One of the main goals of the festival is to promote up-and-coming filmmakers through the main competition, which is only for independent movies shot on relatively small budgets, and all the directors should be relatively inexperienced. Each year the films involved tend to include lots of sex and violence – and the 2017 version was no exception. While there was some praise and encouragement at the award ceremony, not everyone was so impressed with the seven nominees. Hotaru, an actress and judge at the event, criticized the movies involved for the way they depicted women. Fellow judge Kurando Mitsutake, meanwhile, admitted that “this year’s line-up wasn’t exactly fantastic.”


The main Grand Prix award and the ¥2,000,000 ($17,414) that came with it was won by Tadashi Nagayama’s road movie Journey of the Tortoise. The film will subsequently premiere at next year’s festival. Beethoven Medley by Lim Choel Min, a Korean comedy about a man who draws inspiration from a woman’s sexual screaming in the hotel room next to him, received the Special Jury Award, while Yasushi Koshizaka’s Strangedays – basically a porn film with a message – surprisingly took home the Cinegar Prize.

The Hokkaido Governor’s Award went to Shoichi Yokoyama’s bizarre, but entertaining film Road to Love. Kazuya Murayama’s Ochiru – a 30-minute story about a middle-aged man’s obsession with a young pop idol – was given an honorable mention. The other two movies in the competition were Sha La La by Yuto Tsuge and Cho Jinseok’s controversial, yet thought-provoking debut Colonel Panics. In the International Short Film section the Grand Prix prize went to M. Boy by Korean director Kim Hyo-jeong.

Special Screenings

Away from the competition there were a wide range of domestic and international movies being screened. Animated film Ancien and the Magic Tablet kicked things off in style, though it was the Hollywood blockbuster Jackie that arguably stole the show. This moving tale by Chilean director Pablo Larraín depicts the life of Jacqueline Kennedy around the time of the assassination of her husband John F. Kennedy, and was nominated for three Academy Awards including a nod to Natalie Portman in the Best Actress category for her realistic portrayal of the First Lady. The miraculous story Lion, which garnered six Oscar nominations, and Personal Shopper, starring Kristen Stewart, were among the other big budget movies that featured at the festival.

Heartthrob Takumi Saitoh was in town to promote Blank 13 – he stars in the film, and it’s also his feature-length directorial debut. Legendary actor Jun Kunimura appeared in two movies showing in Yubari: Na Hong Jin’s The Wailing and the Japanese-French production Kokoro. One of the most popular screenings at the event and the winner of the special audience award was Tetsudon: The Kaiju Dream Match; a collection of 28 crazy and often vulgar three-and-a-half minute films about kaiju monsters filmed by various directors. Another crowd-pleaser was the gory, action thriller Karate Kill by Kurando Mitsutake.

A Unique Atmosphere

Of course, movies are a big attraction of the festival, but it’s about much more than that. This is an event that clearly means so much to the local people. When we were leaving, there were crowds out in the streets waving yellow handkerchiefs (The Yellow Handkerchief starring Ken Takakura was filmed in Yubari in 1977). They also prepared a barbecue in the snow on one of the evenings and though it was absolutely freezing, it was a highly enjoyable occasion with some great food all for just a small donation.

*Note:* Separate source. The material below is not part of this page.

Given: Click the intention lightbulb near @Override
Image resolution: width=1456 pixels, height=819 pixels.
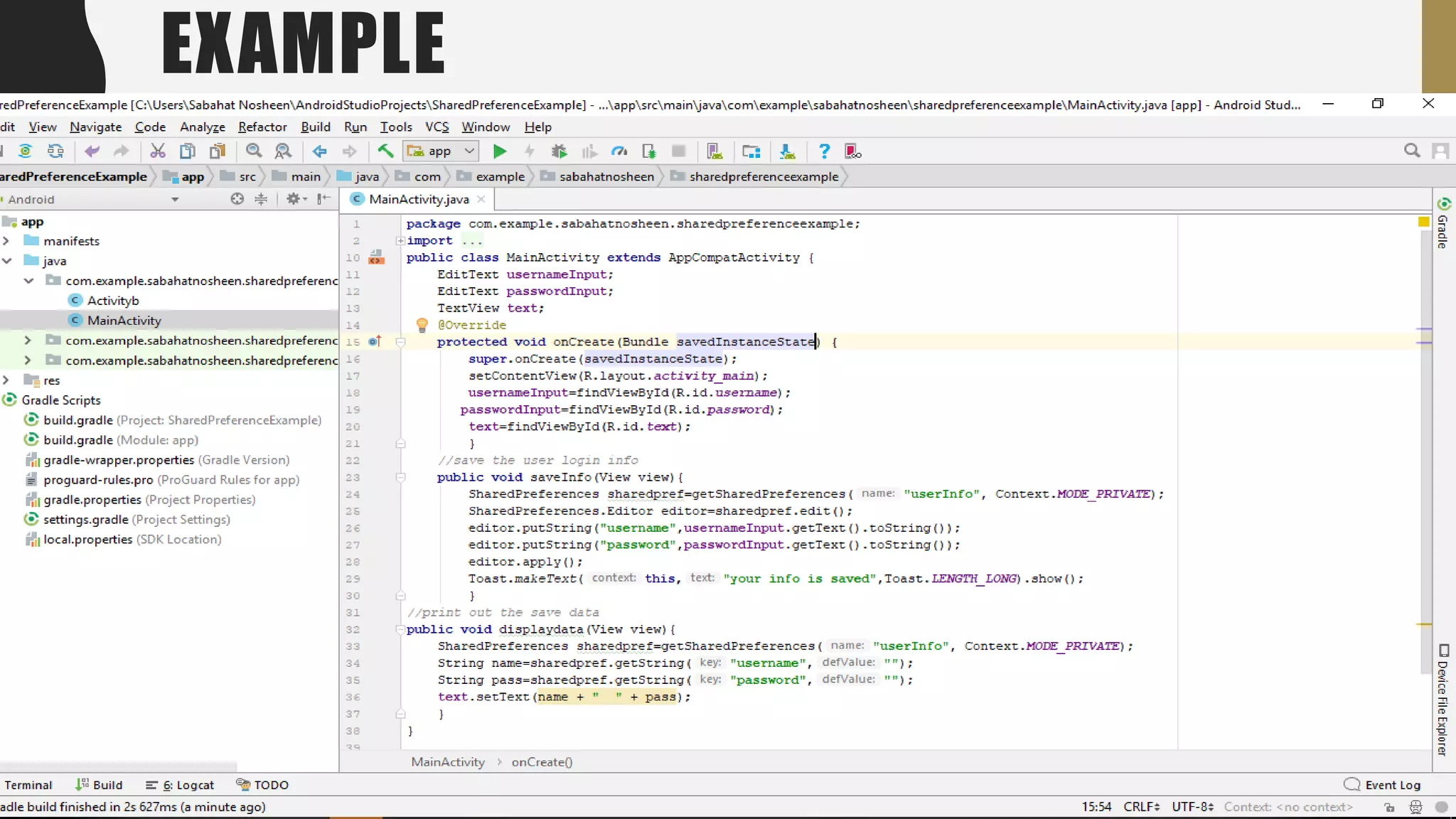Looking at the screenshot, I should click(422, 325).
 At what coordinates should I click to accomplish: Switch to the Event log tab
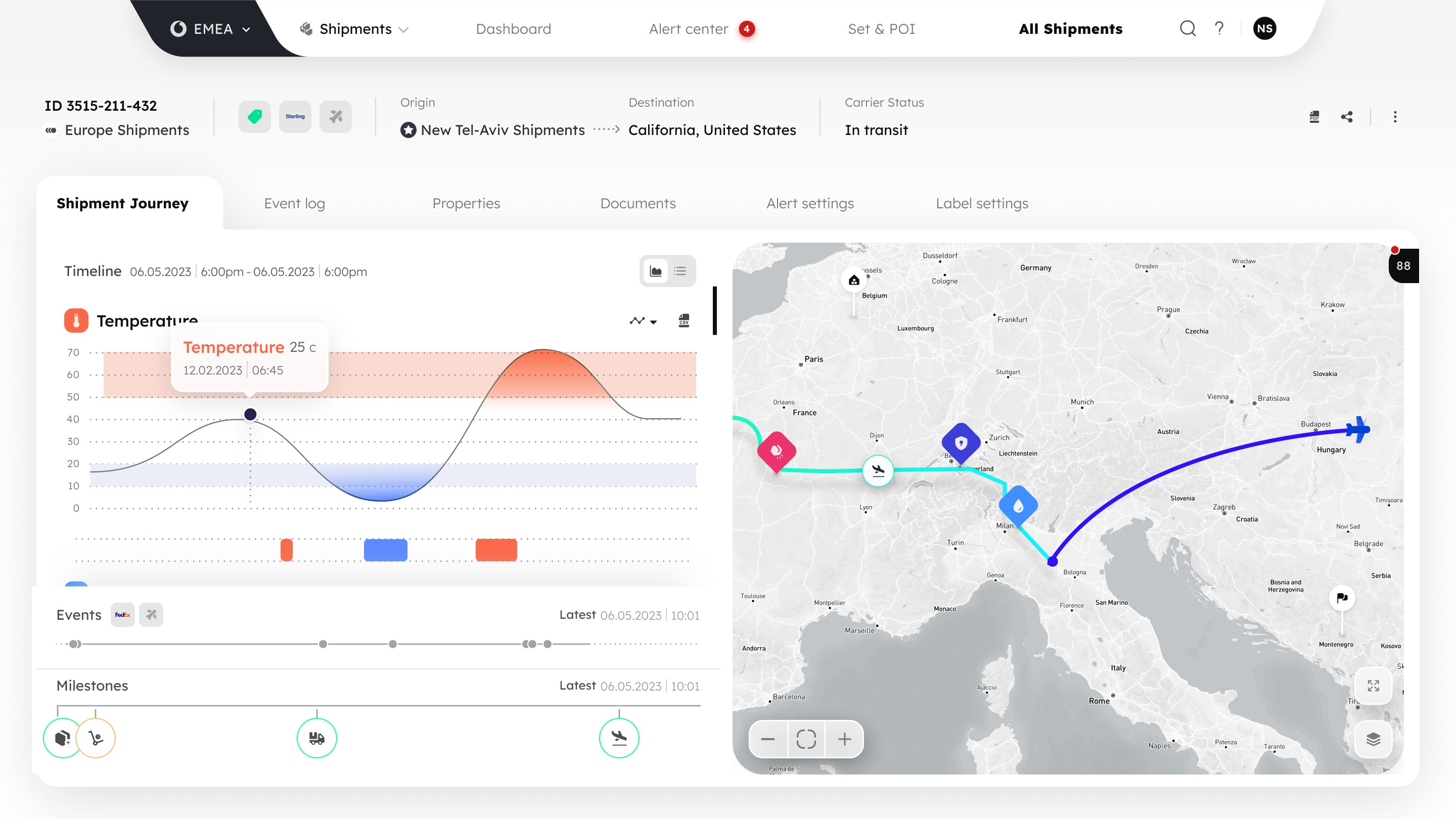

With no real segregation, it was a fun few days. Late in the evening it felt like almost everyone made their way to the local izakaya where actors, filmmakers, producers and journalists all mingled. Saitoh calls Yubari his “favorite festival because of this homely atmosphere.”

The economic downturn has threatened to put an end to this magical event in the past, but it continues to soldier on. The will of the organizers, regular attendees, and people of Yubari is just too strong to let it die. At the closing ceremony, we were told the festival would definitely be going ahead next year. So, what can we expect? Probably a lot more sex, blood and snow.